Sábado en la biblioteca. Atrás quedó la barahúnda de la campaña electoral. En la sala de lectura los lectores hacen lo esperado. Algunos, entre susurros, intentan entablar una conversación.
–Mañana habrá que ir a votar, ¿no?
El compañero de mesa retira la vista de su lectura por un instante. En sus ojos se percibe extrañeza primero, luego ilusión y duda, después hastío. Vuelve sin más a su hoja escrita. Durante unos segundos su razón mezcla las letras del papel y las posibles respuestas a la pregunta.
El entendimiento ya va cansado de la gruesa batalla verbal de la campaña. Todo enmudeció ayer a medianoche, pero los ecos de la revuelta jerigonza, la ostentación programática y las estentóreas promesas aún resuenan en su cabeza limpias y afiladas, como el piar desesperado de un pájaro que, a primera hora de la mañana, hubiera quedado atrapado en el hueco de una escalera de vecinos.
–Digo que si mañana vas a ir a votar –insiste el primero con un murmullo algo más alto.
El bibliotecario les mira de hito en hito intentando mensurar los decibelios de la frase. Luego vuelve a sus quehaceres. Ese volumen no puede molestar a nadie.
–Pues no sé.
–¿Cómo que no sabes?
–Pues eso. Que estas cosas nos pillan un poco lejos, ¿no?
Sobre el silencio de la sala se percibe una melodía ahogada. Son los restos de una vieja canción de Gabinete Caligari que llegan, a la sordina, desde los auriculares de un lector multitarea sentado cerca.
–Bueno… Lo de que nos pilla muy lejos lo dirás tú –y cierra su libro para cuchichear más cómodo–. Los que nos han apretado las tuercas estos últimos años no hacían más que decir que ellos tenían que hacer lo que les imponían los de fuera. Así que tú verás si nos pilla lejos o cerca.
–Y ¿a quién iba yo a votar? Son todos iguales, los mismos de siempre. Y ya sabemos cómo las gastan.
–Pues no les votes a ellos. Einstein decía que si no funciona lo que haces pues que hagas otra cosa.

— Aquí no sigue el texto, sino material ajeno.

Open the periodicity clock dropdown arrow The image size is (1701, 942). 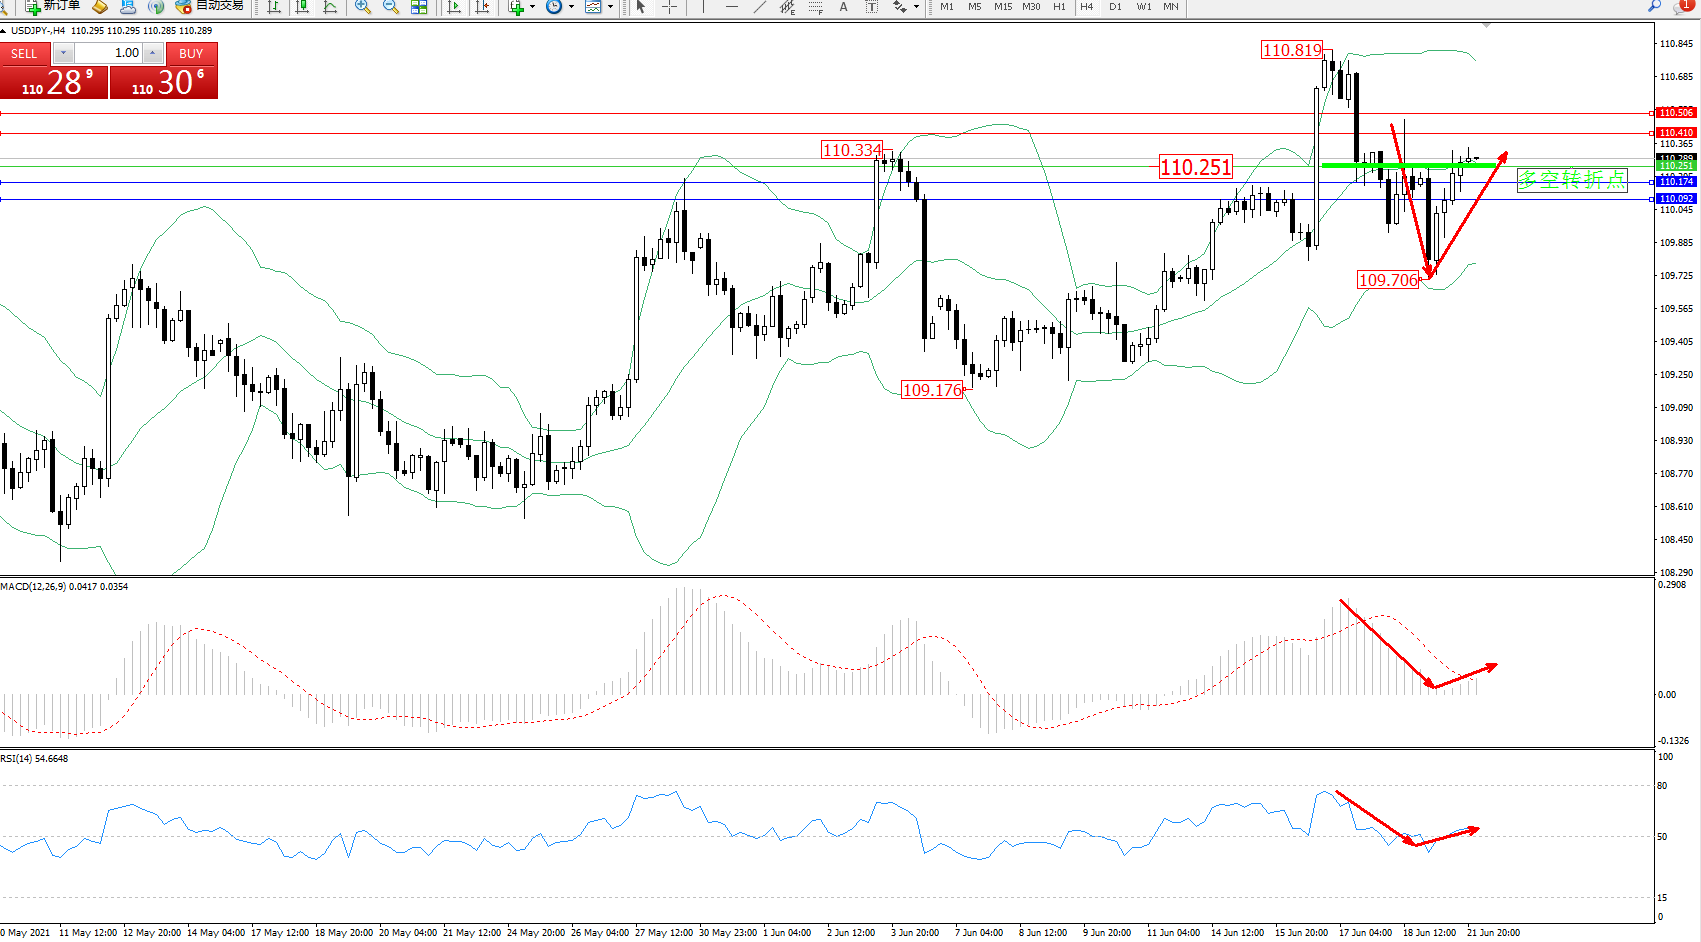(571, 7)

–Ya, pero los otros partidos no van a ganar nunca. No van a poder hacer nada.
Dos mesas a la derecha algunos cuellos giran levemente para escuchar mejor. Desde atrás otra lectora que escribía notas ha detenido su mano en el aire y atiende acechante al diálogo.

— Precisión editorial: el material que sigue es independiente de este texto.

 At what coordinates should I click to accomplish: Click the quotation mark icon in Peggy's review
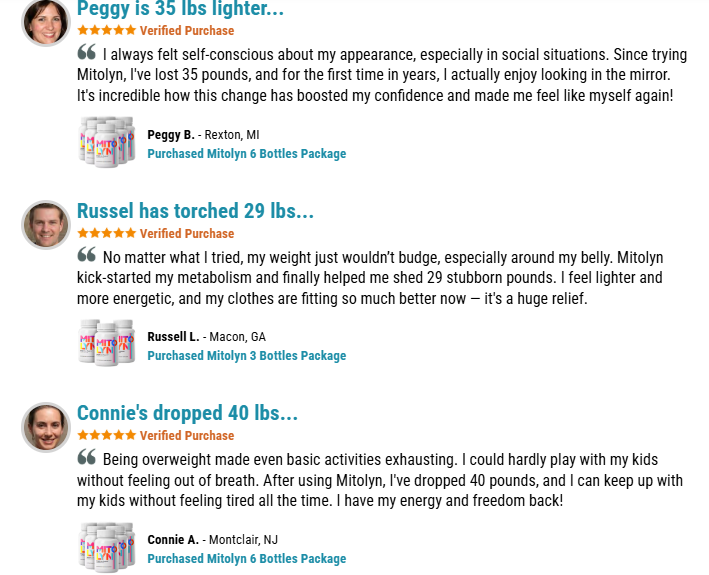coord(86,52)
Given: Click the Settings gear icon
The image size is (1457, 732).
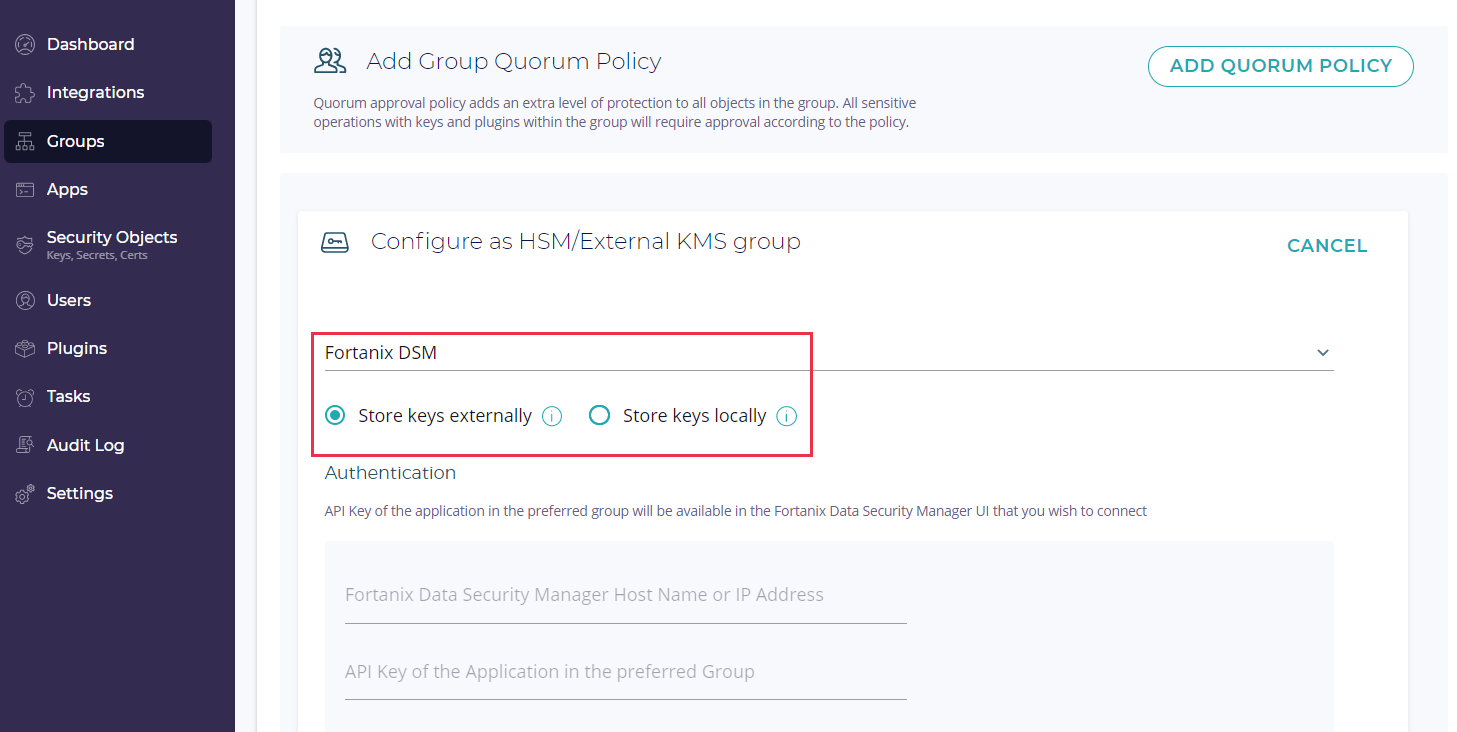Looking at the screenshot, I should click(x=25, y=494).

–Escucha –continúa el promotor de la charla–. En las elecciones no se vota para ganar sino para decir lo que tú piensas. Y tú pensarás algo ¿no?
La lectora les susurra desde atrás:
–Los partidos grandes también fueron pequeños una vez. Y desde las últimas elecciones algunos de los pequeños ya han ido creciendo.
La música de los auriculares llega ahora un poco menos sorda. El habilidoso lector los ha retirado de sus orejas, sorprendido por la atención que su compañero de mesa presta a los murmullos de allí al lado. El hombre que duda sigue en sus trece:
— ¿Y usted cree que esos partidos son serios? –dice– ¿Cree que son una alternativa a los grandes partidos europeos? Yo no lo tengo tan claro. No se ven sus ideas.
Uno de los lectores de la mesa de la derecha se acerca y se agacha para susurrar:
–Desde luego, los dos grandes están nerviosos. Fíjese cómo han sacado estos días el tema de la “gran coalición de estado”. Claro que hay otras ideas. Sólo hay que escucharlas. Prestarles atención.
En la sala se produce un instante de mutismo involuntario. El bibliotecario se da cuenta entonces de que hay varias personas charlando en voz baja alrededor de la mesa. Permanece atento. La conversación continúa entre susurros.
Alrededor de todos ellos, como fríos guerreros ninja rodeados de silencio y apenas percibidos, los volúmenes aguardan el momento de asestar su golpe definitivo.